The Mountain and Cultural Aesthetic

Ulrike Spring & Johan Schimanski
Austro-Hungarian and Other Mountains in Arctic Discourse

Working with the history of Arctic discourse means placing the focus firmly on the way in which the Arctic is received in the public imagination and on the way in which representations of the Arctic and of Arctic exploration previsage and adapt to that process of reception. In the case of the Austro-Hungarian Polar Expedition (1872-74), mountains play a central role as a category of perception, allowing both the explorers and the public to use already formed conceptions of mountains in their appropriation of the strange new world of the Arctic.
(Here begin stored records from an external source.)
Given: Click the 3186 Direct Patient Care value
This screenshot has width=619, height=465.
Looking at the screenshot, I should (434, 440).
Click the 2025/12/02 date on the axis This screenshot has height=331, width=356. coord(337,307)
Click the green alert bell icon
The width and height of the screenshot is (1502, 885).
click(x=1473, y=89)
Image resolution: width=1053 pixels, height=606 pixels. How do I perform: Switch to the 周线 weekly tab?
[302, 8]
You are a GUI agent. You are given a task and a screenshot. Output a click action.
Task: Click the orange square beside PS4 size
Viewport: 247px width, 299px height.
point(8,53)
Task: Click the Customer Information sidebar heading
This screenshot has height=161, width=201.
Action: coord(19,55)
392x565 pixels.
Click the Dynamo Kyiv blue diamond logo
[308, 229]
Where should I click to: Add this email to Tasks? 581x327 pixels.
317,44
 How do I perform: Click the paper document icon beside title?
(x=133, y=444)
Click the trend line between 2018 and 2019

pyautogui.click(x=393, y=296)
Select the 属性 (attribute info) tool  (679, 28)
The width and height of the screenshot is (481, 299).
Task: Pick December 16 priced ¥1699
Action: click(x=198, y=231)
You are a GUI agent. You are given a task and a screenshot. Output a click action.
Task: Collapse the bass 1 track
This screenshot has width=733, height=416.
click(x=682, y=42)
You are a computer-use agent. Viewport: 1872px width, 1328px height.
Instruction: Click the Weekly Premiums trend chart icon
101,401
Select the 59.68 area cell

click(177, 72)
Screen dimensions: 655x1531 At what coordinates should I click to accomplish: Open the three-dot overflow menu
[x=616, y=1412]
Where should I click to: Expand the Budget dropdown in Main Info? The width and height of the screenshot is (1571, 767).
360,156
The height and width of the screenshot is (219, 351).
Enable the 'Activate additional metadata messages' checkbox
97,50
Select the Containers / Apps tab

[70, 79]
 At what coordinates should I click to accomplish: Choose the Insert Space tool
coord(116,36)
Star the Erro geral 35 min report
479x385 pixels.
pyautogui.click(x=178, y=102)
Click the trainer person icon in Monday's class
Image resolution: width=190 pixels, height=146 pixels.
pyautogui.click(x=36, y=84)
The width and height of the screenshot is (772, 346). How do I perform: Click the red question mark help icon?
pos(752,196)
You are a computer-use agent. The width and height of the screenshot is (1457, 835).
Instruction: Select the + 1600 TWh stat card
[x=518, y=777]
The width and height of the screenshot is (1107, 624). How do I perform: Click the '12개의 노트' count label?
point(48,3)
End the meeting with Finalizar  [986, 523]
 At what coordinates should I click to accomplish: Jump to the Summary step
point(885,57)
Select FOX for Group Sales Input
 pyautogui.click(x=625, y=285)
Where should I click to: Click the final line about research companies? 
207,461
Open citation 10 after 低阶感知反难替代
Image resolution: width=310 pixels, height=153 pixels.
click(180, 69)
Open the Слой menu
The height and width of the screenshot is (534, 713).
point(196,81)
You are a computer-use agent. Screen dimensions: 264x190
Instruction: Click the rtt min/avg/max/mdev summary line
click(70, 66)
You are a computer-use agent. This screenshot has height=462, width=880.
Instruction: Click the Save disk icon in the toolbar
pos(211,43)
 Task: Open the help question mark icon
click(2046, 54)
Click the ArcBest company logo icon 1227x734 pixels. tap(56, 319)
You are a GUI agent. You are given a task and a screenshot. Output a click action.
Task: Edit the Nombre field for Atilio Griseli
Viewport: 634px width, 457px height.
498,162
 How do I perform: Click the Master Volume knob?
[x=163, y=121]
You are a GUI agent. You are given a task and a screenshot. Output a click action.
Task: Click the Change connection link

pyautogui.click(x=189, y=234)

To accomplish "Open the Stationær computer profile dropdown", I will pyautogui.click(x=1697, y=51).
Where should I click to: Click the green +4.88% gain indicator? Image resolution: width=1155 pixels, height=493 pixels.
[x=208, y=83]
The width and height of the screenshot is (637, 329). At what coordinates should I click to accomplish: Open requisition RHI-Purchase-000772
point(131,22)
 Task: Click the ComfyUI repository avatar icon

Several of the expedition members had direct knowledge of mountains: They include one of the expedition's leaders, the alpine tourist, surveyor and glaciologist Julius Payer, two hired mountain hunters from the Tyrolean alps, and the hired Tromsø skipper Elling Carlsen. The discovery of a previously unknown mountain landscape to the east of Spitzbergen, named Kaiser-Franz-Josephs-Land by the explorers, allowed them to use their practical knowledge of mountains not only in surviving Arctic conditions in general, but also in dealing with actual mountains in the Arctic. Payer, the hunter Haller, and Carlsen all wrote accounts of the expedition in which polar discourse intersects with mountain discourse. The same did numerous contemporary journalists who did not accompany the explorers, writing on the European mainland, in close contact with public imaginings about the Arctic. In all these accounts and in related visual and tangible representations, polar discourse is informed in different ways by the practical, scientific, cultural and aesthetic categories of mountain discourse. The same goes for Christoph Ransmayr's 1984 postmodernist novel, Die Schrecken des Eises und der Finsternis, based on the expedition. This paper combines literary and historical approaches in exploring some of the underlying topoi and delineating cultural and historical grounds for differentiation in these particular intersections of Arctic and mountain discourse.